▸ TASK STATEMENT:
Reproduce the listing in its entirety. Do not reproduce the pictures.

▸ ENTRIES PROVIDED:

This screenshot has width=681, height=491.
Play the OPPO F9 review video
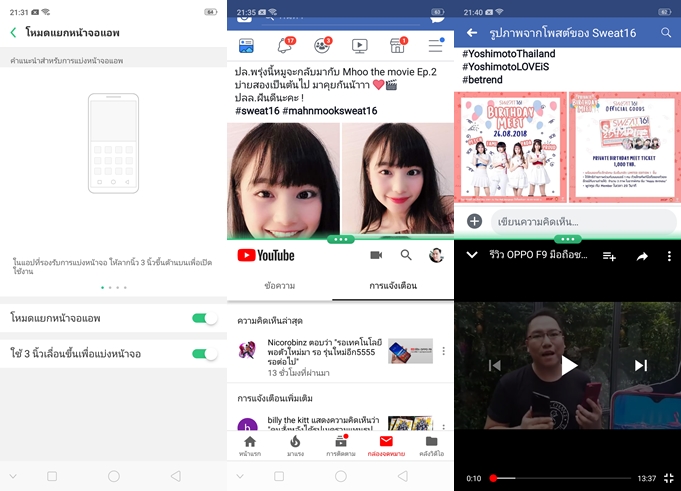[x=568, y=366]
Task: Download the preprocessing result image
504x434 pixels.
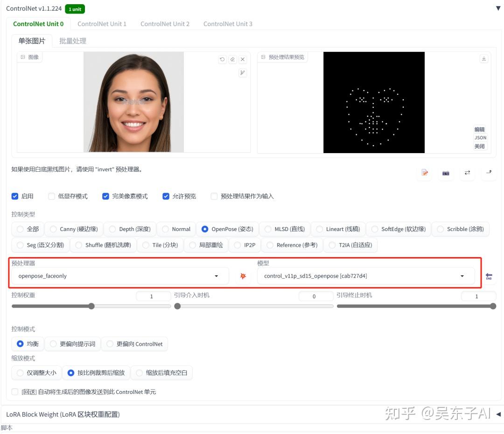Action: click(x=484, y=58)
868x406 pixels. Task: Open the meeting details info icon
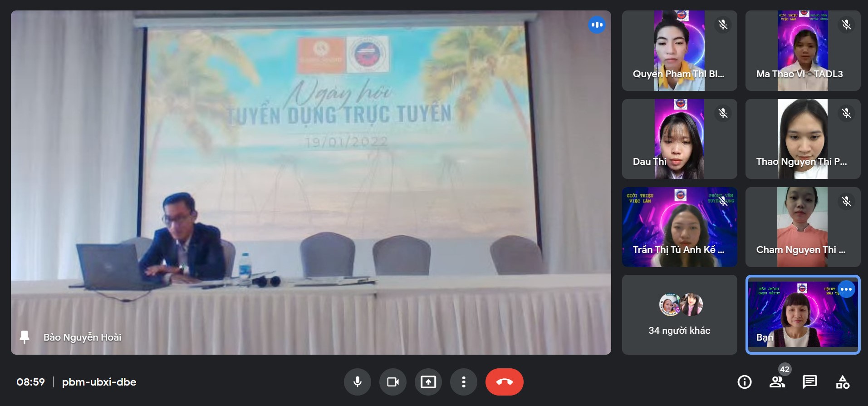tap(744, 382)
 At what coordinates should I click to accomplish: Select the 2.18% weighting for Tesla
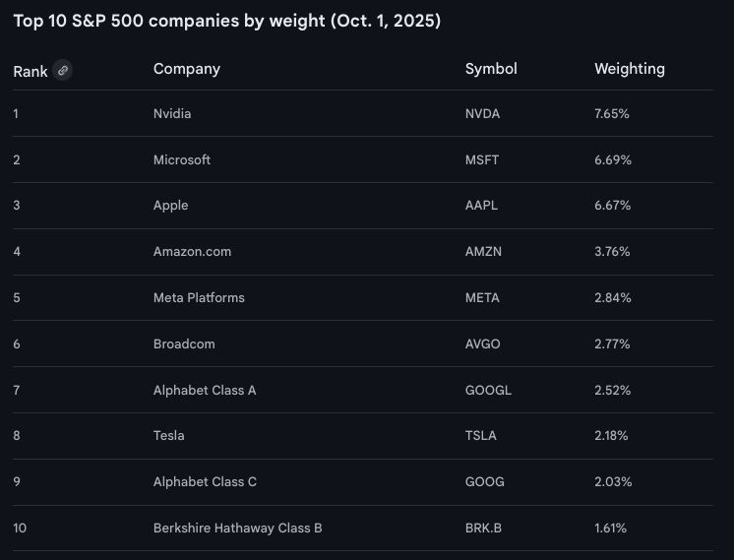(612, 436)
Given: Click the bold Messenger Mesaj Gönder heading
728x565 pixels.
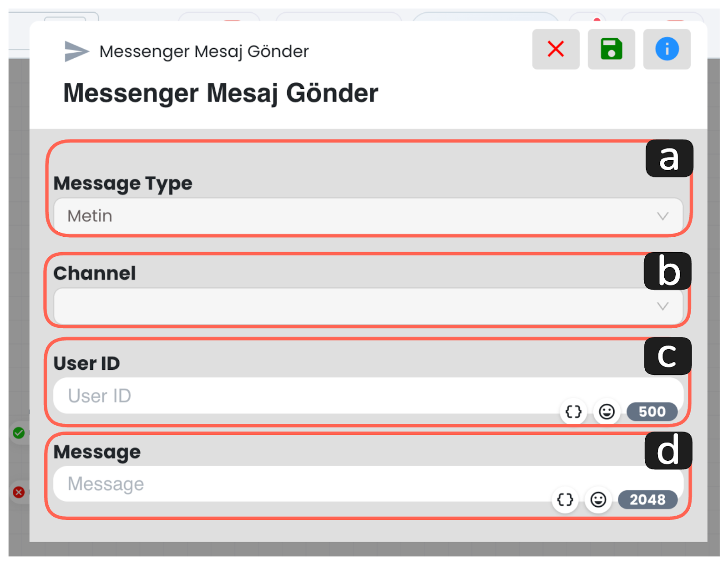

▸ SOLUTION:
This screenshot has width=681, height=491.
Play the OPPO F9 review video
[x=568, y=366]
Task: Download the preprocessing result image
504x434 pixels.
Action: click(x=484, y=58)
868x406 pixels. Task: Open the meeting details info icon
tap(744, 382)
 At what coordinates should I click to accomplish: Select the 2.18% weighting for Tesla
(612, 436)
Given: Click the bold Messenger Mesaj Gönder heading
728x565 pixels.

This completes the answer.